Wednesday, May 7, 2008

business cards

I'm almost out of business cards, so I decided I wanted to redesign them. Spent about an hour working on some variations before I settled on one. Then I spent another two hours trying to upload the file to a certain online print shop. They didn't have my preferred font, and when I converted the font to paths, it looked horrible. And I knew it wasn't just how it looked onscreen--having gotten cards from this place before, I knew that if it looked bad onscreen, it was going to look equally horrid in person.

I tried exporting the file to a bunch of different file formats, and they all looked bad. Plus the colors looked off, so I spent some time tweaking those. Eventually, I uploaded a blank file as the background image (I couldn't just have a blank background), uploaded my logo, and then used one of their house fonts for the rest of the content. Now my eyes hurt and my plans for an evening of knitting are shot. I do graphic design as part of my day job, so I really shouldn't be surprised that these things can eat up so much time ... but somehow I just didn't think it would take so long.

Saturday, May 3, 2008


Spring cleaning fever has hit our household. Today we rearranged some furniture in the house. We have a Lane cedar chest that was full of random junk and never-worn wool sweaters, which we were always bumping into when we tried to go into the master bathroom. Now it's out in the living room and full of yarn. I didn't think that I could get my undyed yarn in there, but I did hope that it would consolidate all of my dyed stash, which is all over the house.

Well, not quite. The stuff that is most easily organized--my yarn from other indie dyers (Beemer Knits, Mosaic Moon, Three Irish Girls, Wooly Wonders by Nada), my Noro, a few skeins of commercially dyed yarn, some colorways that haven't sold yet--are now tidily sorted into little bins inside the chest, and I get a little glow when I look at it. But I still have a Rubbermaid tub and a couple of big tote bags full of odds and ends. I'm a little appalled to find all this fresh evidence of my pack-rattiness.

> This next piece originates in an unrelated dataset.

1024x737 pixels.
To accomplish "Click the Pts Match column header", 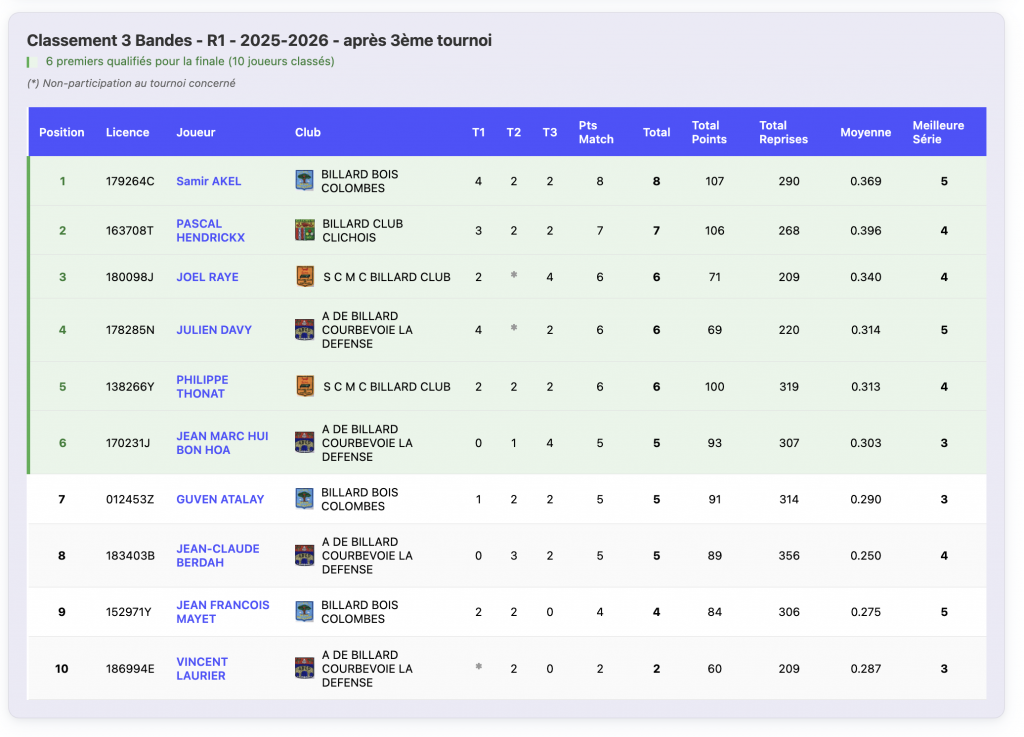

I've got skein remnants that maybe I could use "someday" for trim or accents or embellishments. Ugly dye jobs that are not fixable. Experimental dyeing partial skeins that are too big to throw away or compost, too small to sell or give away. What on earth am I supposed to do with all this stuff?

I did hear about someone on LJ who solicits yarn donations for her senior center in Massachusetts, so I might contact our local center and see if they'd want it. Or maybe the local preschools could use them for art projects. It seems so wasteful to just junk this yarn, but it's taking up so much darned space--I hope I can find a useful home for at least some of it.

Thursday, May 1, 2008

F5, F5, F5.

I have been hopefully refreshing my Ravelry cart all day, just in case the store opens. I don't know why, but I keep thinking that if only I could buy a Ravelry lapel pin, tote bag, and T-shirt, I could snap out of this funk that I've been in for two days.

Anyway! Enough moping about the lack of retail therapy. I've finally managed to get some good photos of my custom dyeing order. I took some photos yesterday, but I had the not-so-brilliant idea of using a brushed metal tray as the background ... so the yarn got nicely framed by blurry reflections of my face. Whoops. Makes me think of those "accidental" reflections of naked photographers in eBay product photos that were all the rage for a while.

All of these colorways are on bulky Blue-Faced Leicester. I really like this yarn--smooth, silky, and a fast knit.